Unfortunately the Java file I/O stuff is pretty obscure, but what you
need to do is pretty simple: Open the raw file (openRawResource) and
then read lines from the resulting InputStream. Of course, reading
lines from an input stream has been made stupidly complex by the Java
JDK designers, so you have to use something like this:
BufferedReader reader = new BufferedReader(new
InputStreamReader(inputStream, "UTF-8"));
int i = 0;
while ((line = reader.readLine()) != null) {
TEAM_SCORES[i++] = line;
}
This of course is ignoring exception stuff, and assumes you know the
array size in advance. If you don't know the array size you'd use an
ArrayList or some such and convert to an array after all is read.

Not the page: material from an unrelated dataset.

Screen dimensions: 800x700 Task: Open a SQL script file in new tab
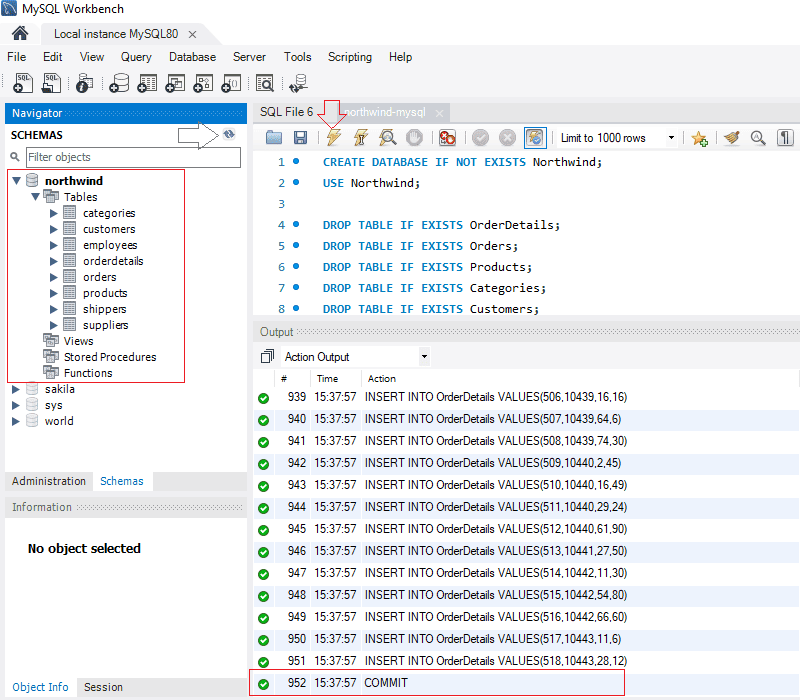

(Obviously, with this scheme the file is just a list of your data
records, one per carriage-return-terminated line, with no XML markup
and no quotes.)
On Sep 15, 9:11 am, nextgen <[email protected]> wrote:
> Correct, I'm using Resources.getStringArray (shown above).
>
> Also, I've not yet learned how to do data any other way than XML
> bundled in the app -- it is on my list to learn not only straight text
> files, as you suggest, but also using a database, or especially
> putting this out on the internet somewhere and not bundling with the
> app, as Frank suggests.
>
> So I have a workaround for now, but I will pursue these more-permanent
> solutions next. It's not easy learning Android and Java from scratch
> while trying to produce apps under a time constraint, but I'm trying
> my best. I very much appreciate you taking the time to reply.
>
> On Sep 14, 10:44 pm, DanH <[email protected]> wrote:
>
> > I'm assuming you use Resources.getStringArray to read the array?